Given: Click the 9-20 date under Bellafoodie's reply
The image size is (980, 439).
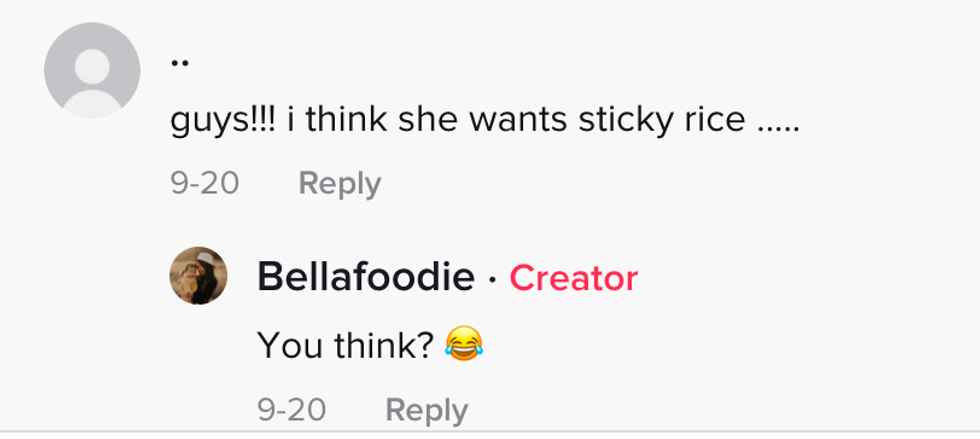Looking at the screenshot, I should coord(291,410).
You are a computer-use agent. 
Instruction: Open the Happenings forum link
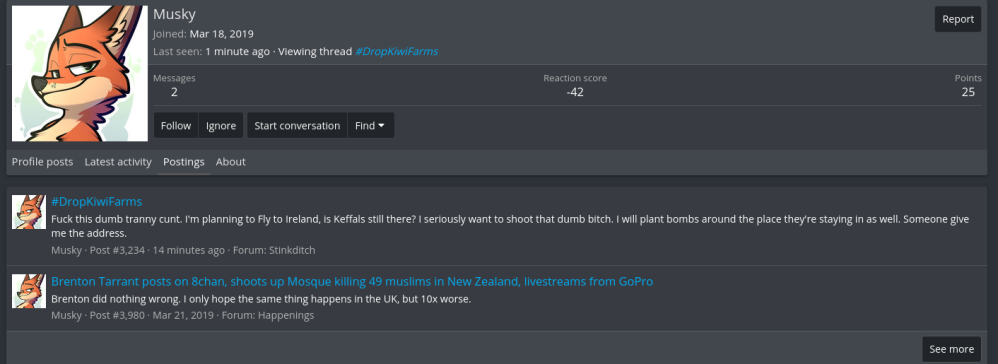pos(286,316)
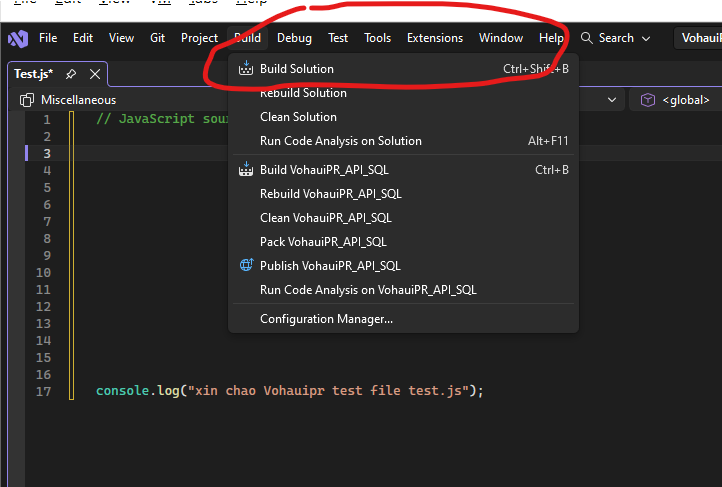
Task: Open the Extensions menu
Action: 434,38
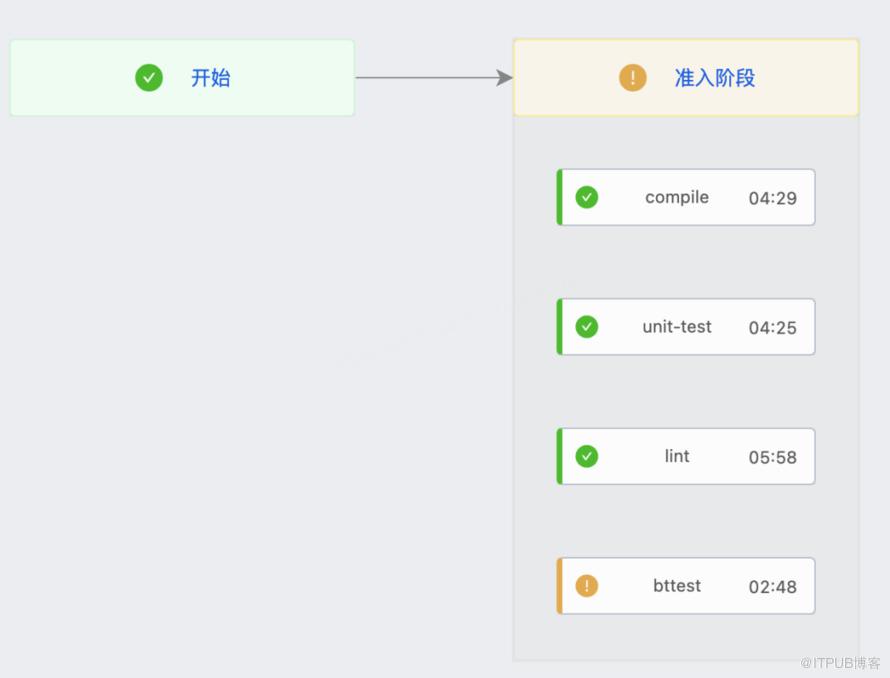
Task: Click the green success icon on compile job
Action: [x=587, y=197]
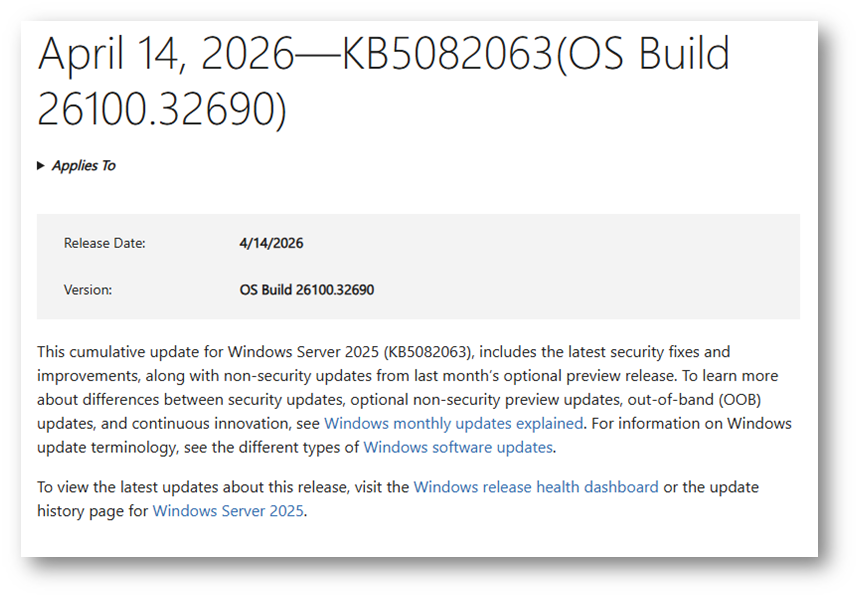Open the Windows monthly updates explained link
The image size is (860, 599).
click(453, 423)
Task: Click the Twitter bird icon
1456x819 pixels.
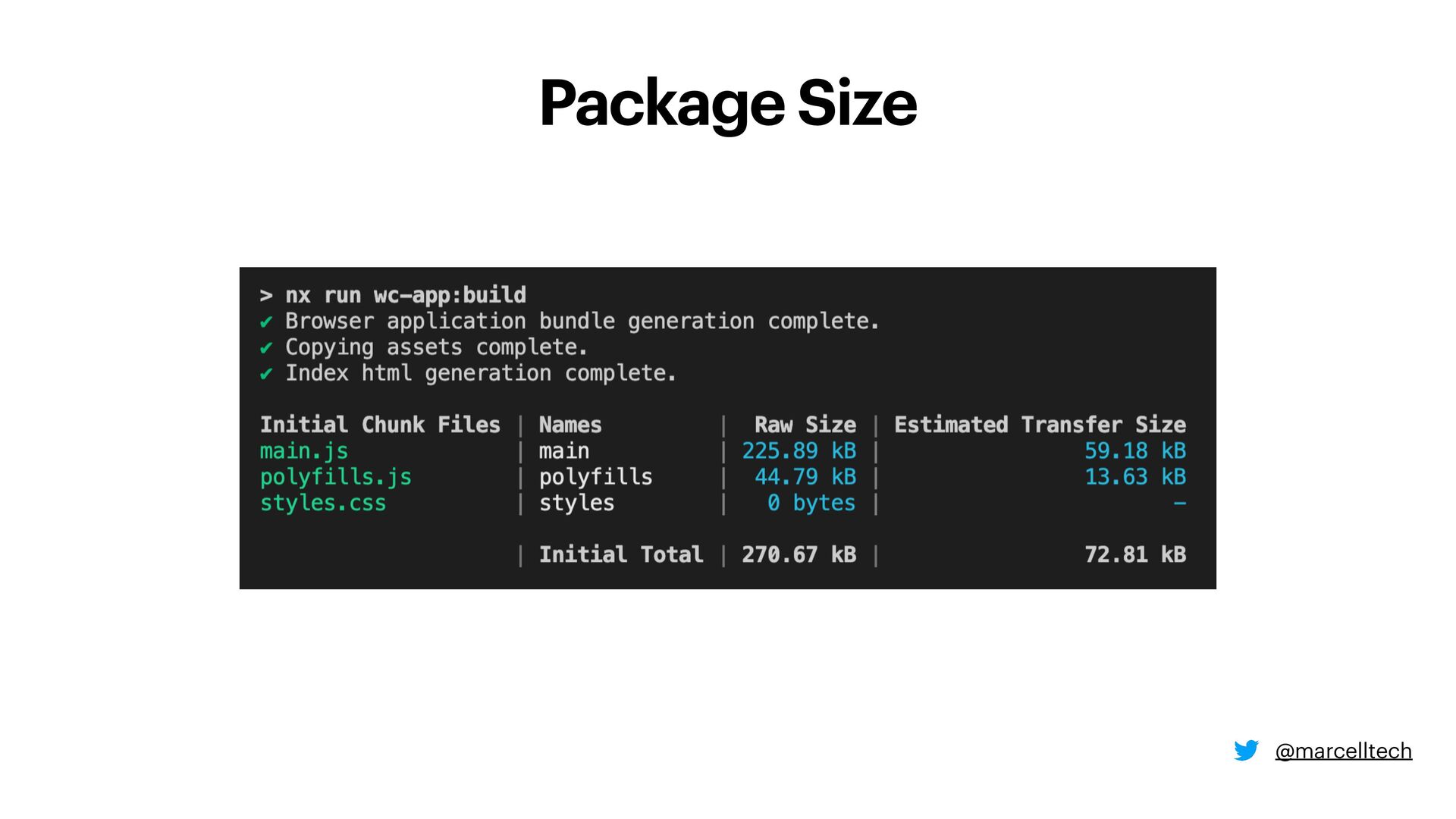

# Problem statement
All that is wanted is each line, word for word, from the first line of the data to the one holding "You are a computer-use agent.", with the pictures left out.

# Result below
Given: Click the 9-20 date under Bellafoodie's reply
The image size is (980, 439).
Looking at the screenshot, I should coord(291,410).
You are a computer-use agent. 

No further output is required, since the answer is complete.